My lodger has gone        Dd's bf went home this morning and i feel guilty now   Hope he doesnt think i pushed him out   But i am glad to have my house back.
Got ds and dd ill in bed. Freya has a high temp and i feel like i have swallowed razor blades   Oh the joy of illness  

Ally    I think maybe stick to water hun if she cant keep milk down   

Kelly you need a brace hun. I had to have one with lily    Poor you mine was in the back ( cant remember the name 4 it ) and my hips were coming apart   TRY and rest hun   

Emsy i forgot it was bonfire nite   My ds doesnt like fireworks. Cant say im too keen but we ill be going to dh's grandma's on sunday for some. Least it saves me buying and its the first time in 9 yrs we have been asked  

Veng hope all goes well today and hope you feel ok    

Hi to all you other lovely ladies   
Gonna try n get my head down now


----------



## Leicesterlou

Morning all 

Just a quick one you have been so  hope you are all well.

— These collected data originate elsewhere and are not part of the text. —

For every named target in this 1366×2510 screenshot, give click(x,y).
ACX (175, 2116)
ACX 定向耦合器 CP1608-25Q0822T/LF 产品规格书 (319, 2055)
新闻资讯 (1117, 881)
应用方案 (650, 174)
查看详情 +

Veng well done on all those eggies and I   you get good fertilisation hun

Sorry no more personals feeling a bit   today but will be ok being silly as DH is now working away and I am going to miss him so much.  So I will pop back later when I have got my act together


----------



## sallyanne1

Aww lou you can borrow my dh if you like    

Im booked in to have my blood test done on friday for Hep B i think   Then its all systems go    I have been matched with 1 lady and they are waiting to hear back from the other one.


----------



## Leicesterlou

Sallyanne thats great news hun, bet your excited now such a gift you are giving....  Thanks for lending out your DH


----------



## sallyanne1

Tbh i dont see that im giving a gift   The way i see it is if i have plenty then share because i dont need them and there are so many women who need something i have got. To me its like giving someone a cup of sugar    i dont actually look at the fact it could/will be a baby   Cant say im looking forward to doing the jabs or the sedation as last time i had a really bad time   I came round half way through and my blood pressure shot up due to pain but once i had some codien (sp?) then i was ok.


----------



## allybee17

morning well still have a poorly girl so will defo be taking her to the gp later. not gonna feed her today she did have her morning milk but again threw it all back up, i have managed to get her to drink 7oz of water with diralyte in it sure thats spelt wrong!!!!!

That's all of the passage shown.